We define an AR as a set of genes with identical binary (ON/OFF) expression profiles. That is, all the genes included in the same AR will always have the same state: either “all ON” or “all OFF”. This notion has meaning only in a simplified model of the cell in which genes are either ON or OFF in any condition. Thus, we must have the ability to accurately assign genes to these binary states based on their normalized expression values from a variety of experimental samples.
Atomic Regulons differ subtly from existing abstractions for describing the co-regulation of genes: regulons (set of genes that respond to the same regulator), and stimulons (set of genes that respond to the same stimuli) (Figure 1). Figure 1A shows a set of six genes (G1–G6) being regulated by three regulators (R1–R3) and effected by two stimuli (S1 and S2). Figure 1B overlays the theoretical ARs with the previous figure.
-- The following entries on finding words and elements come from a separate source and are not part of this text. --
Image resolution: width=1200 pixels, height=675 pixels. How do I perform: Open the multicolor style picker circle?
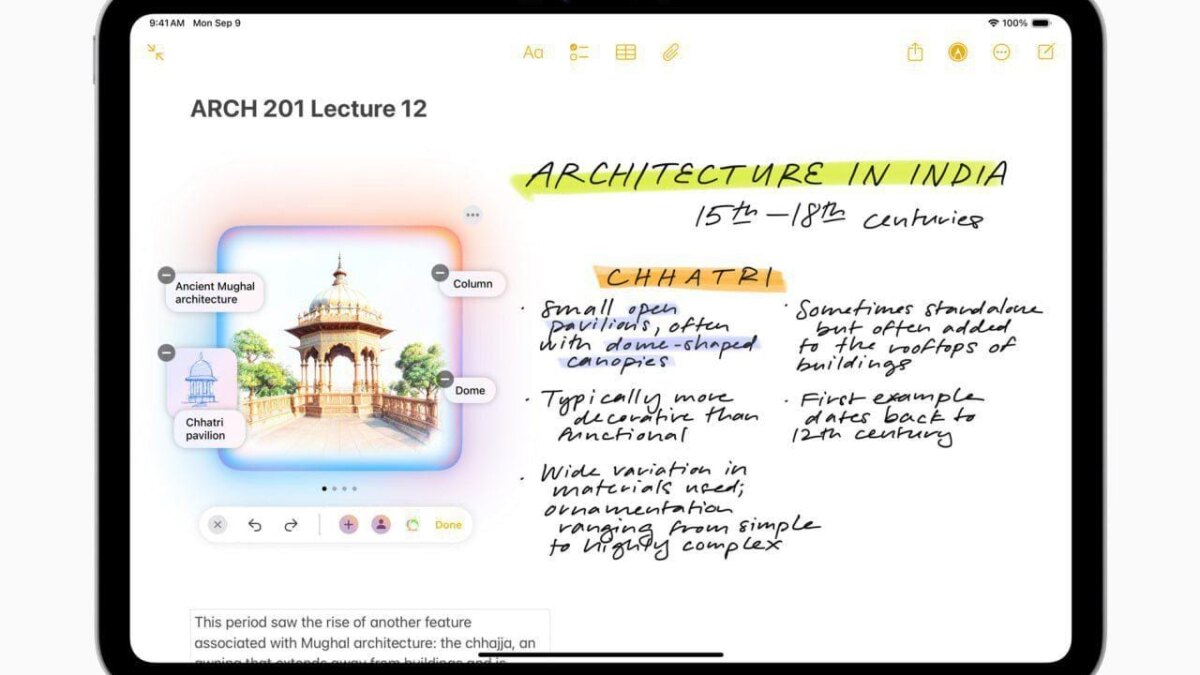point(412,525)
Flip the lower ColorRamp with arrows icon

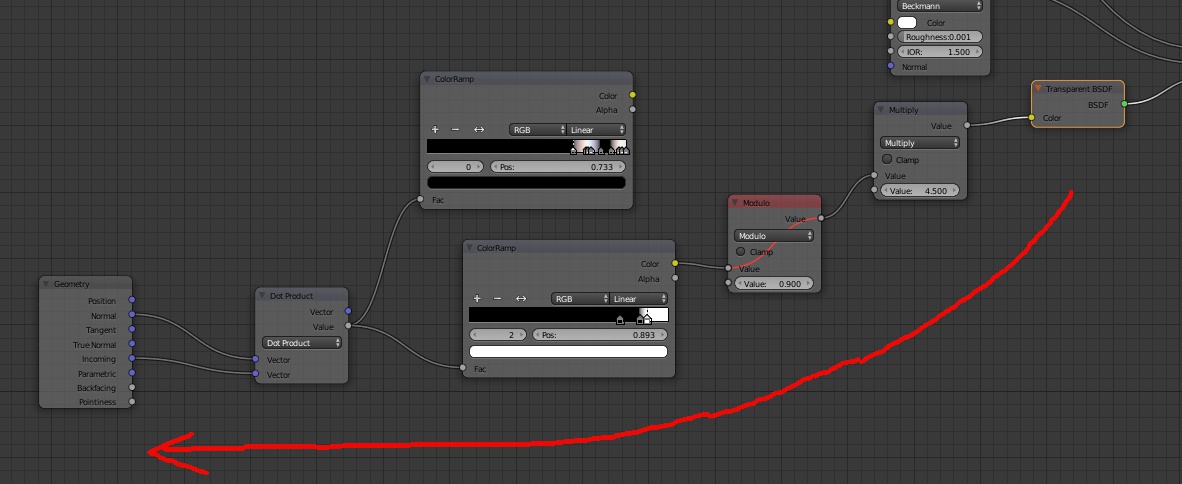[521, 299]
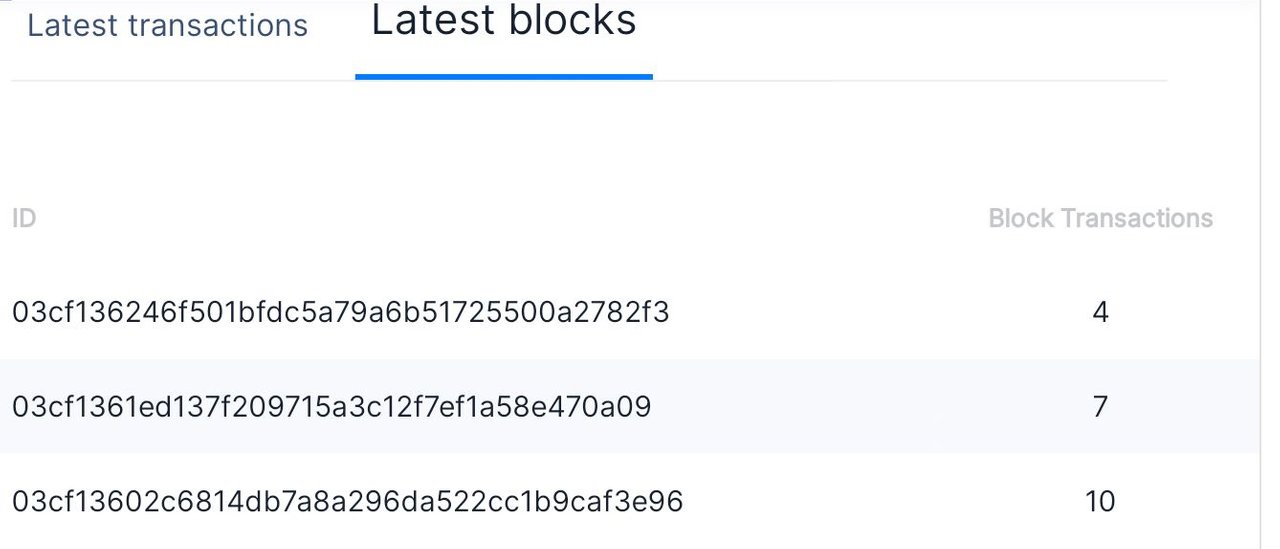Open block 03cf1361ed137f209715a3c12f7ef1a58e470a09
The width and height of the screenshot is (1280, 549).
pos(331,407)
FIGURE 1. The interplay between Stimulons, Regulons, and Atomic Regulons (ARs). (A) The representation features six genes (G1–G6), three regulators (R1–R3), and two stimuli (S1–S2). The red lines define the regulons and the blue lines define the stimulons. (B) Features in addition to (A): the Atomic Regulons (AR1–AR3) in the representation as sets of genes that have identical binary expression profiles.
Atomic Regulon Curation
Genes contained within the same AR share a common expression profile; so we assume they respond to the same stimuli. Following that principle, three assertions were made for the reconciliation of our manually curated network with expression data:
(1) Each regulon is a subset of at least one stimulon;
(2) Genes often take part in multiple stimulons, and they will vary in whether they are induced (expression increases) or suppressed (expression decreases) in the stimulon;
(3) A set of genes that all take part in identical sets of stimulons with identical induction/suppression profiles comprises an AR.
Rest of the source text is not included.